PROBLEM DESCRIPTION ->
Below are the records; output them exactly from the first line through the line with "Open a new browser", stopping there.

- - -

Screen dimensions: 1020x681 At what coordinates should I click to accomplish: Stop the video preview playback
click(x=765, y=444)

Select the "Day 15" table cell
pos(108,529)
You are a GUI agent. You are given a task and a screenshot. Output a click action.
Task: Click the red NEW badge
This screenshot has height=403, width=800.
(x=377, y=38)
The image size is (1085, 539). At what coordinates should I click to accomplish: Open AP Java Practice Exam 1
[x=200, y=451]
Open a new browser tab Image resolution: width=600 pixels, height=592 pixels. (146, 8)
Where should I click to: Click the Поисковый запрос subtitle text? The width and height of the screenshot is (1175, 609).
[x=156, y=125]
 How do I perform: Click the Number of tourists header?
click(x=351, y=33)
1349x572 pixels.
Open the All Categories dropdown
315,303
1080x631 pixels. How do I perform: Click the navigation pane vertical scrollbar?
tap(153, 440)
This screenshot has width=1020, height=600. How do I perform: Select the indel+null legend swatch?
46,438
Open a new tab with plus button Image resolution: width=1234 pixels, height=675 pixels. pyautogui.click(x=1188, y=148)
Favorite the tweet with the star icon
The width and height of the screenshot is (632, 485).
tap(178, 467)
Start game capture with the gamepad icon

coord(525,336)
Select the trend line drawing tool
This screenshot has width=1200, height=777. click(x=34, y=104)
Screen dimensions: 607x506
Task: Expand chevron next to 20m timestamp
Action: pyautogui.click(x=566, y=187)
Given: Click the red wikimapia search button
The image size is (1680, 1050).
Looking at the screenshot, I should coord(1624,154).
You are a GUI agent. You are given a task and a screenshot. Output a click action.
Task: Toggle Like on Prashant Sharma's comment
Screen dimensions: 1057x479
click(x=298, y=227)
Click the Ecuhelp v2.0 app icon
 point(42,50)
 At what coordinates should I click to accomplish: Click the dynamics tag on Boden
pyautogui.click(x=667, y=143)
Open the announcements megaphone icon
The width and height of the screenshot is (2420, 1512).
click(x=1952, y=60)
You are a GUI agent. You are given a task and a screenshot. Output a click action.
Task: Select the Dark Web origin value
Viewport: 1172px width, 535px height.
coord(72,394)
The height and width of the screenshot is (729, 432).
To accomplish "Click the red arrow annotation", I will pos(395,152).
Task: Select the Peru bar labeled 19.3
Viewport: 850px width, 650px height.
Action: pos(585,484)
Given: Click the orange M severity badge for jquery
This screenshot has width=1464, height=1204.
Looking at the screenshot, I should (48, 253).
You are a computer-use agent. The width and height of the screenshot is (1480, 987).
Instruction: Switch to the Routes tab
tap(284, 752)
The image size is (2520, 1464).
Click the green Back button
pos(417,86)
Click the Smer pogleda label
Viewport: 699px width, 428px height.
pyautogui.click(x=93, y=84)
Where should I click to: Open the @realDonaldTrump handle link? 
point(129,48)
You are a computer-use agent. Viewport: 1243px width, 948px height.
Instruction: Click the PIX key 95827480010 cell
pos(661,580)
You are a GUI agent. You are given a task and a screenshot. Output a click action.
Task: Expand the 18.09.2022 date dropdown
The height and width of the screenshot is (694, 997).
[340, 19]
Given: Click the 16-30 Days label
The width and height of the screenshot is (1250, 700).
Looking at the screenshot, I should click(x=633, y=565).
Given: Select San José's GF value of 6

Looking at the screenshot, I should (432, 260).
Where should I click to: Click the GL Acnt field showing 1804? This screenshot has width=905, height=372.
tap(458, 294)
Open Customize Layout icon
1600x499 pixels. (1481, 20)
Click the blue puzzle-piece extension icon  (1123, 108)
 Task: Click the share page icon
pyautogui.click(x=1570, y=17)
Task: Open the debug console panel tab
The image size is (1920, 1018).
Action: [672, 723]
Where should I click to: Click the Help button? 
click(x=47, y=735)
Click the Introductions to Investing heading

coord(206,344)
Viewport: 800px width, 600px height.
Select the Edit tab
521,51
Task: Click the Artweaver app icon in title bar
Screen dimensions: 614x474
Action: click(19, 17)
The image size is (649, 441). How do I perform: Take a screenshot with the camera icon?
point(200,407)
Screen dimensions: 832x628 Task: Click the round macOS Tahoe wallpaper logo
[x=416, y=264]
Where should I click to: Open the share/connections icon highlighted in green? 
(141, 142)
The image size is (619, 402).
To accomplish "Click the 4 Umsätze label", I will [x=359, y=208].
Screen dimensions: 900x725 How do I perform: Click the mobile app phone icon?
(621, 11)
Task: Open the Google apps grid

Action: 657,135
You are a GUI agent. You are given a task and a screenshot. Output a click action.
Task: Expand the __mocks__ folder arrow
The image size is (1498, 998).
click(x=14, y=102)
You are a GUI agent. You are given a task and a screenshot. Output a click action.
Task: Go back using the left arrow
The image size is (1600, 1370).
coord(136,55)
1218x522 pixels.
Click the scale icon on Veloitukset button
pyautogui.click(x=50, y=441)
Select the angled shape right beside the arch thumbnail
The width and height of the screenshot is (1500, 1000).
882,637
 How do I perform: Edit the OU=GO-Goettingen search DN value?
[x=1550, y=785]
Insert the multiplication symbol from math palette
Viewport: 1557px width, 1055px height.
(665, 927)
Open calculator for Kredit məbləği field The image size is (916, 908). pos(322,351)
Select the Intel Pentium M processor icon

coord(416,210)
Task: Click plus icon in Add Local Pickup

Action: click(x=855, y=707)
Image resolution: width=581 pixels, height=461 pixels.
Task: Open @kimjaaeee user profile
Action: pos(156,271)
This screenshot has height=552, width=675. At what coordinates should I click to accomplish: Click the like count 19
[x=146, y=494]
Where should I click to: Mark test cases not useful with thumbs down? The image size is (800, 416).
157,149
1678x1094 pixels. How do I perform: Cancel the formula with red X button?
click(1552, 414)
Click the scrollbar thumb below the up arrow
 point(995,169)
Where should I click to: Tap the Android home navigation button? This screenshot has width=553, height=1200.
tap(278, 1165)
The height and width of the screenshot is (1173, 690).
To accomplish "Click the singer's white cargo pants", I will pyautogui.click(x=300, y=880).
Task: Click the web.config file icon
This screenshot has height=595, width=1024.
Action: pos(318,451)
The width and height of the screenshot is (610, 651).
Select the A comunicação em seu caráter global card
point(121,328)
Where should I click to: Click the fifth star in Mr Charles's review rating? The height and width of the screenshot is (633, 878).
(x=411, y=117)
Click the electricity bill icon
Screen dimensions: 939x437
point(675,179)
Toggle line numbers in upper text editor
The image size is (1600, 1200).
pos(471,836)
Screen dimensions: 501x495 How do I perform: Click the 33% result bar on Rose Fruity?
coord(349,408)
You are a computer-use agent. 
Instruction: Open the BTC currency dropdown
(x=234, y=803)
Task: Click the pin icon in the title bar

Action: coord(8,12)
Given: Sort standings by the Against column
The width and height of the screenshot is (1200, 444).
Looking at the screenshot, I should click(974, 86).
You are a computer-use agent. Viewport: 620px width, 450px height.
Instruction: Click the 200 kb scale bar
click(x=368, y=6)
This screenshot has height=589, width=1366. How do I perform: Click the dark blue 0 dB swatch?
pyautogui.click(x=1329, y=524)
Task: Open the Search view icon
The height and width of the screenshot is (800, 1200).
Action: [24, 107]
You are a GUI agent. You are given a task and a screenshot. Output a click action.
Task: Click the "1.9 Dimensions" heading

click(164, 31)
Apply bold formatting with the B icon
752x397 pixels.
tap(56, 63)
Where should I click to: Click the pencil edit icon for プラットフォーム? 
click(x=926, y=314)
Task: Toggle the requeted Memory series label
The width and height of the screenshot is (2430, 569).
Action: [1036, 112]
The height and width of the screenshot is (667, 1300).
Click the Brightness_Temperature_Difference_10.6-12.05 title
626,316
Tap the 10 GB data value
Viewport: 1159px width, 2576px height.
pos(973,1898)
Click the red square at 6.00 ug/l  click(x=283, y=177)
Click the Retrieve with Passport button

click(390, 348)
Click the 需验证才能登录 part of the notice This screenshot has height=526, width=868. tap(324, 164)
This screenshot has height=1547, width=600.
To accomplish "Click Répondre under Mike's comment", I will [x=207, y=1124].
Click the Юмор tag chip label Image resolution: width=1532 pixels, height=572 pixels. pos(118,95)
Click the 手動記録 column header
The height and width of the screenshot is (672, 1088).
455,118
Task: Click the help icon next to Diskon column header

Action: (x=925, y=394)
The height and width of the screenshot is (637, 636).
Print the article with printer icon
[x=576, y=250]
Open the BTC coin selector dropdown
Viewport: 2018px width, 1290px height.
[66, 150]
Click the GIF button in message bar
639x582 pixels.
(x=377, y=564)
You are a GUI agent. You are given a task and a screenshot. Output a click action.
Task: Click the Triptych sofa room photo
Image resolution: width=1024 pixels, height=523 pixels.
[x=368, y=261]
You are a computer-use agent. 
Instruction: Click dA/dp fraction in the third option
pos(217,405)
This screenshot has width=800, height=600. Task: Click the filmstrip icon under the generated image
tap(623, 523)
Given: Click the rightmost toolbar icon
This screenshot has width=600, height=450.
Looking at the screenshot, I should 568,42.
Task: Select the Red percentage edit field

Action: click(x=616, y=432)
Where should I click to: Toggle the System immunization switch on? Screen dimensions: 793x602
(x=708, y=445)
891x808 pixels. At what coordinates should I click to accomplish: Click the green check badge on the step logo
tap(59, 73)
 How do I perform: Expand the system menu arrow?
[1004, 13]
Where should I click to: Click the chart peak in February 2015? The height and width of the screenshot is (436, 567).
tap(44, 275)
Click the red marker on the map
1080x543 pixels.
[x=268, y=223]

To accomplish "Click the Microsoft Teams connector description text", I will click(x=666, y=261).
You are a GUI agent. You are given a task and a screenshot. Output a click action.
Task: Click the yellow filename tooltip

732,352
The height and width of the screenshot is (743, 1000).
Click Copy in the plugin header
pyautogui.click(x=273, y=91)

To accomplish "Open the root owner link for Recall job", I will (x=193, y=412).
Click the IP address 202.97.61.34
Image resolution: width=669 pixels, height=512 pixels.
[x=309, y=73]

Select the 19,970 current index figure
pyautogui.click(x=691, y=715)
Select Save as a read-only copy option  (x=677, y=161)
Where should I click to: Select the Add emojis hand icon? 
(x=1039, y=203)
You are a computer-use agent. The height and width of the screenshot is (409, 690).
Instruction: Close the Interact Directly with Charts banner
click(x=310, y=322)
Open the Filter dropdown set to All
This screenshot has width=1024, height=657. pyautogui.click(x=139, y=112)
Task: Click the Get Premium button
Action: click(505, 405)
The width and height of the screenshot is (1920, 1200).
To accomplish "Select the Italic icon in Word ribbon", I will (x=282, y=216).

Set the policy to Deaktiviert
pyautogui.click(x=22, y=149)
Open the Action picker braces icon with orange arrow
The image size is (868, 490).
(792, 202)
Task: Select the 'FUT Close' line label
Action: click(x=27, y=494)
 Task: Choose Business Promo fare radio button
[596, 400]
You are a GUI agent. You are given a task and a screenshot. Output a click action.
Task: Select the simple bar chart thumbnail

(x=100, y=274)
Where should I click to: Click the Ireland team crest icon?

- - -

COMPLETED TASK ->
Screen dimensions: 1020x681 At what coordinates should I click to accomplish: Stop the video preview playback
click(x=765, y=444)

Select the "Day 15" table cell
pos(108,529)
You are a GUI agent. You are given a task and a screenshot. Output a click action.
Task: Click the red NEW badge
This screenshot has height=403, width=800.
(x=377, y=38)
The image size is (1085, 539). At what coordinates should I click to accomplish: Open AP Java Practice Exam 1
[x=200, y=451]
Open a new browser tab Image resolution: width=600 pixels, height=592 pixels. (146, 8)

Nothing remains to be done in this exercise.